**Given passage**:
Networks are everywhere: from social networks and terrorist networks linking people through the World Wide Web and beyond to biological networks communicating within a cell and from linguistic networks describing how words relate to each other to networks tracking how diseases spread globally. What’s remarkable, says physicist Albert-Laszlo Barabasi—who studies such networks using the methods of statistical physics—is that these seemingly very different systems have many similar properties. This observation has changed the way he views many things. “Ten years ago it would have been easy to say that the cell and the World Wide Web have nothing to do with each other,” says Barabasi. “Yet using some of these network ideas, we were able to show that the architecture of these systems is very similar.”
Growing up in Transylvania, Barabasi wanted to be a sculptor. But strangely, he found he kept winning physics contests, and eventually realized he had more talent for physics than for sculpting—though he still greatly appreciates the arts.
Barabasi first became interested in networks when he worked at IBM as a postdoc, just after earning his PhD in 1994 from Boston University. He had some freedom to study what he wanted, so he decided to learn about networks.
He had also made an observation: “At that time I lived in New York City, and walking through the city I realized there are so many cables under the pavement: Internet cables, phone cables, electricity, water, gas …all those things.” As he thought about these utility networks, it struck him that there must be enormous complexity to these networks. But all the literature at the time treated networks as totally random entities. “There’s no way this could be completely random,” he thought. There had to be more to it, and this observation led him to become more interested in studying networks in more detail.

**Task requirements**:
- A) According to the Barabasi profile, where did Barabasi earn his PhD, and in what year?
- B) Write the next part of the Barabasi profile, picking up after its final sentence.

**Collected material**:
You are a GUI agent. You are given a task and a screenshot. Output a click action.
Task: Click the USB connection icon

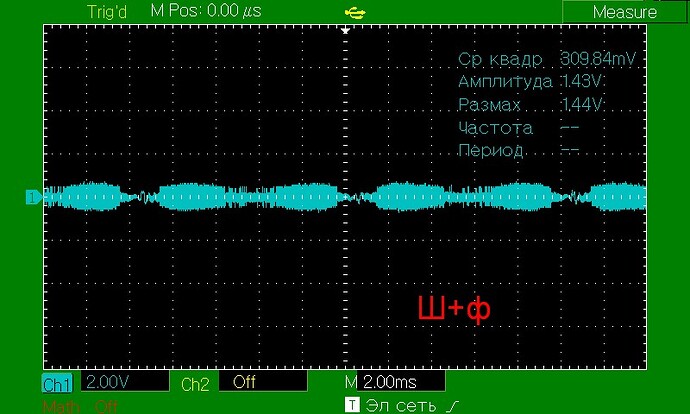[x=354, y=12]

**Task-by-task outputs**:
- A) Boston University, in 1994.

- B)
He wrote his first paper on networks in about 1995. It was rejected by several journals, including two physics journals, he says. “Nobody said it was wrong; everybody said, ‘why do we care about this?’” Which was a legitimate concern at the time, he admits.
In 1995, Barabasi joined the physics department at Notre Dame University. Although he was interested in studying networks, he figured those kinds of networks wouldn’t get him tenure, so he focused his research on materials science at first.
After several years, Barabasi turned his attention back to networks. In 1998, he and colleagues discovered that a large number of networks are what is called “scale free networks.” Classifying nodes in a network based on how many links that the node has, Barabasi found that while the vast majority of nodes have only a few links a few nodes, the hubs, have a very large number of links. The distribution of links follows a power law, Barabasi discovered.
The discovery that many diverse systems exhibit this property helped spark an explosion of interest in network science in the late 1990s, says Barabasi. Physicists, especially, have been attracted to the study of networks. While some networks are small enough to map out, others are so large that one can only trace a small fraction of the nodes and connections, says Barabasi. This is where the tools of statistical mechanics can be useful, he says. Statistical mechanics tries to predict properties of collections of particles, such as molecules in a gas. One can’t possibly track the behavior of the individual molecules, but using statistical mechanics, one can still calculate properties, such as the temperature and pressure, of the gas as a whole. “Networks are not so different in many ways,” says Barabasi. “It turns out that you can say things about the behavior of the whole network even if you just know about a few nodes. This is very similar to what happens in statistical mechanics.”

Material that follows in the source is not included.